Suicídios entre policiais de MG aumentam 40% em um ano

Polícia Civil de Minas Gerais
Suicídios entre policiais de Minas Gerais cresceram 40% em um ano, expondo o adoecimento mental nas corporações de segurança pública
O aumento dos suicídios entre policiais de Minas Gerais, com alta de 40% em um ano, expõe um problema que permaneceu invisível por anos dentro das corporações. Em 2025, policiais civis e militares do estado morreram mais por suicídio do que em confrontos relacionados à atividade policial, seja durante o serviço ou na folga.
Ao longo do ano, 14 agentes de segurança cometeram suicídio em Minas Gerais, enquanto quatro morreram em confrontos relacionados ao trabalho policial. Os números evidenciam que os riscos enfrentados por esses profissionais não estão restritos à violência das ruas e incluem também o desgaste psicológico provocado pela própria atividade e pelas condições de trabalho.
A rotina policial é marcada pela convivência constante com situações de violência, morte e tensão. A estrutura hierárquica rígida, a necessidade de tomar decisões extremas e a responsabilidade envolvida no uso da força contribuem para um ambiente de elevado desgaste emocional.
O acesso permanente a armas de fogo também representa um fator de preocupação. Além de serem instrumentos de trabalho, as armas estão disponíveis durante momentos de crise e podem transformar um impulso passageiro em uma consequência irreversível.
A exposição contínua à morte e à violência pode deixar marcas profundas. Mesmo quando o uso da força ocorre dentro dos limites legais, o profissional pode carregar por toda a vida o impacto emocional de ter participado de uma ocorrência que resultou na morte de outra pessoa.
A realidade também alcança os policiais penais, que passam anos submetidos à rotina dos presídios. A convivência diária com ambientes marcados por tensão, violência e condições degradadas amplia a exposição a fatores que podem comprometer a saúde mental desses trabalhadores.
O enfrentamento do problema passa pela criação de políticas permanentes de acompanhamento psicológico, avaliações periódicas das condições para o porte de arma, melhoria das estruturas de trabalho e valorização profissional. A necessidade de realizar jornadas extras ou buscar outras fontes de renda também aumenta a sobrecarga e faz com que problemas da vida pessoal e profissional se misturem, ampliando o desgaste.
Condições precárias de trabalho
O crescimento dos suicídios também está relacionado a um processo de adoecimento associado à precarização da segurança pública.
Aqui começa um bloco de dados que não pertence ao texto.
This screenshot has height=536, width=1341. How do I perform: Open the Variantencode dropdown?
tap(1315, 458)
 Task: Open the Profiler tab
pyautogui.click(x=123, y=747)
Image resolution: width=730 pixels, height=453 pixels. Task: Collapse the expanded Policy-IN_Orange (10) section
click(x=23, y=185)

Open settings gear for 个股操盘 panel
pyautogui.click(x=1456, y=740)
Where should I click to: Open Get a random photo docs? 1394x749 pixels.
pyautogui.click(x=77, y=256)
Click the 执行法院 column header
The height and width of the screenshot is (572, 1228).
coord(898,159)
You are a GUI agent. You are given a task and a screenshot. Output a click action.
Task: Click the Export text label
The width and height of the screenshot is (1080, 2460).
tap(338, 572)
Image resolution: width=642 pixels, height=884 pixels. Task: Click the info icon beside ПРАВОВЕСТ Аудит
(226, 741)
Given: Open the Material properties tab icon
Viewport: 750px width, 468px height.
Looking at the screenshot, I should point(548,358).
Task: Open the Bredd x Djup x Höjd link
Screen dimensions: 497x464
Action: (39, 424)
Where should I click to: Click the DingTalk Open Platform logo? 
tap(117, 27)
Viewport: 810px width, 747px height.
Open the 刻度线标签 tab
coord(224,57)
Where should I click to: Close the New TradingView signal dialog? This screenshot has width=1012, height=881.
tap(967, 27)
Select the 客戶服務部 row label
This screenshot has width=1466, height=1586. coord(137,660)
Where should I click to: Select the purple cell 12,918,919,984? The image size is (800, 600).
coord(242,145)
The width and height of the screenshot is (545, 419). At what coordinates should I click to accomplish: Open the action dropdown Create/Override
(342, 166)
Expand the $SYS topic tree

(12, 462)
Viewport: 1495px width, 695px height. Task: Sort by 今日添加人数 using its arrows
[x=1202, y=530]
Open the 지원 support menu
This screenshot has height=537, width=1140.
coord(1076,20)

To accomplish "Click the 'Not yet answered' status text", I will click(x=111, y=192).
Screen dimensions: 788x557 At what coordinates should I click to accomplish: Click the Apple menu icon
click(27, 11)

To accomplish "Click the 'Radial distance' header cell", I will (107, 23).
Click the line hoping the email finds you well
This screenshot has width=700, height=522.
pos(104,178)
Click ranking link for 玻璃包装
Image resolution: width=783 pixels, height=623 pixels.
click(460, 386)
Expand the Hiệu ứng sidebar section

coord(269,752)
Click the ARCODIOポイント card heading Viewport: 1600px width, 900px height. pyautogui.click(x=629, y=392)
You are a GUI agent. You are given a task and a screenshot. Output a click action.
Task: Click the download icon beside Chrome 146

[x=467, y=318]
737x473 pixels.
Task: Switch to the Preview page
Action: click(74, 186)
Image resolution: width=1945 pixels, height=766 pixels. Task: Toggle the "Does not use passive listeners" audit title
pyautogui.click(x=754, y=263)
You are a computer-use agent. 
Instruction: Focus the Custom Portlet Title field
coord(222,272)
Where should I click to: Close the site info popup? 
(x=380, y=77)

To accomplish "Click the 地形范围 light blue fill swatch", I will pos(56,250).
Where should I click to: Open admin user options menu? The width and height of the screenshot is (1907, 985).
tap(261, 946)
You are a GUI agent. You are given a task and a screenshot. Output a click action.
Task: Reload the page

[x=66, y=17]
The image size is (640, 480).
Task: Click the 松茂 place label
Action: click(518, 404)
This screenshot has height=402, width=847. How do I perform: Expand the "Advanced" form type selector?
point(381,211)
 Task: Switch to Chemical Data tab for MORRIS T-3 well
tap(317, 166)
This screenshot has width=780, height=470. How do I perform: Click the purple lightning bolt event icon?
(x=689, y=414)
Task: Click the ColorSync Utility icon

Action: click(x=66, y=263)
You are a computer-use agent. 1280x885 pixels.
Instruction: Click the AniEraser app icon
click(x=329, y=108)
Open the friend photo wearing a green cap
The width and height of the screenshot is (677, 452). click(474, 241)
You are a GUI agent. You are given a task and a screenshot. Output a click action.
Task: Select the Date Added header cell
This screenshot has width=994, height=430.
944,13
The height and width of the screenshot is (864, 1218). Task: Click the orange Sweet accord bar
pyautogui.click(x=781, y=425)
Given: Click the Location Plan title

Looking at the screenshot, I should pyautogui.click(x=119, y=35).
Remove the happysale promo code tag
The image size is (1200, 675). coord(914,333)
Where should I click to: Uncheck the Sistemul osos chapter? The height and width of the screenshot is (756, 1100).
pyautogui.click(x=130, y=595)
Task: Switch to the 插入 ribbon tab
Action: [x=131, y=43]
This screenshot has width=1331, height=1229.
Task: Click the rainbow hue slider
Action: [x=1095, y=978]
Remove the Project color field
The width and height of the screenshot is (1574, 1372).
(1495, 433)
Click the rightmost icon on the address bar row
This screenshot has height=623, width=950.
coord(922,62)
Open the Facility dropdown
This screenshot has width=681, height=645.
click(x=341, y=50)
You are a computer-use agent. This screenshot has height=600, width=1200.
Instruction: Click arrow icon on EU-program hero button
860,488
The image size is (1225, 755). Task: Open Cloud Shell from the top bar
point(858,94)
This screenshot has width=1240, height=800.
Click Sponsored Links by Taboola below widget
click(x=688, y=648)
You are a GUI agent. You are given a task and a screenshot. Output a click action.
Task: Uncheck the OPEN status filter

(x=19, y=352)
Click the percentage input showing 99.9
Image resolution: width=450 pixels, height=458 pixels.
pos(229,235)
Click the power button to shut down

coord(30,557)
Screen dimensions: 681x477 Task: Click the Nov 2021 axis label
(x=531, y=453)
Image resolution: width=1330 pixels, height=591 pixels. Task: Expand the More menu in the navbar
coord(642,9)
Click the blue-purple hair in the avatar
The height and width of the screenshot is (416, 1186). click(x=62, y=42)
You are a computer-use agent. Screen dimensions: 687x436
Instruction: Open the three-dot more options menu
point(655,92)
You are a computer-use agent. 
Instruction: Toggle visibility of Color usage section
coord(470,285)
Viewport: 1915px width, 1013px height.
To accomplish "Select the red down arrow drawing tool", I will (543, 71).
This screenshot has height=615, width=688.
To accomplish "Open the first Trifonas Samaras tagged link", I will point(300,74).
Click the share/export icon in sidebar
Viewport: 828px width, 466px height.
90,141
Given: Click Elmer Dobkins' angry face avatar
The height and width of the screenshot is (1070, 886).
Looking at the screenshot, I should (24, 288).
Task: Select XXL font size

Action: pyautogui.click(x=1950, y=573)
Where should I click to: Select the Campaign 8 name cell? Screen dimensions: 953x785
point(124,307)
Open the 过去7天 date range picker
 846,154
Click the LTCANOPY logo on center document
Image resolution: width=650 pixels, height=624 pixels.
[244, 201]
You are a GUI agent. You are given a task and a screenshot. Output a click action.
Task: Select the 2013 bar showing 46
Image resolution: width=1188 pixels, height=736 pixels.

Na Polícia Civil de Minas Gerais, os registros passaram de um caso em 2024 para quatro em 2025, aumento de 300%.
A rotina dos agentes reúne fatores de risco que vão além do enfrentamento direto da criminalidade. Baixos salários, déficit de efetivo, estruturas precárias, jornadas sobrecarregadas e situações de assédio institucional contribuem para um ambiente de maior sofrimento psíquico.
A pressão também ultrapassa os limites do expediente. A responsabilidade de sustentar a família e lidar com problemas pessoais se soma ao cotidiano profissional marcado pelo risco permanente de morte, aumentando a carga emocional enfrentada pelos agentes.
A falta de investimentos em pessoal e infraestrutura agrava o cenário. Em algumas localidades, delegacias funcionam em imóveis reformados ou cedidos por prefeituras e empresas privadas, enquanto o número de policiais disponíveis diminui ao longo dos anos. A existência de profissionais aguardando convocação, ao mesmo tempo em que há déficit de efetivo, amplia a sobrecarga daqueles que permanecem na ativa.
Outro problema apontado dentro das corporações é o assédio moral, com impactos especialmente relevantes entre as mulheres. Além das situações de perseguição e constrangimento no ambiente de trabalho, denúncias podem resultar em novas formas de retaliação contra os próprios servidores que buscam relatar os abusos.
O cenário revela a necessidade de ampliar o cuidado com os profissionais que atuam na segurança pública. Por trás da farda estão trabalhadores submetidos diariamente a situações de risco, pressão e violência, em uma realidade na qual o abandono das estruturas e das condições de trabalho pode contribuir para o adoecimento físico e mental.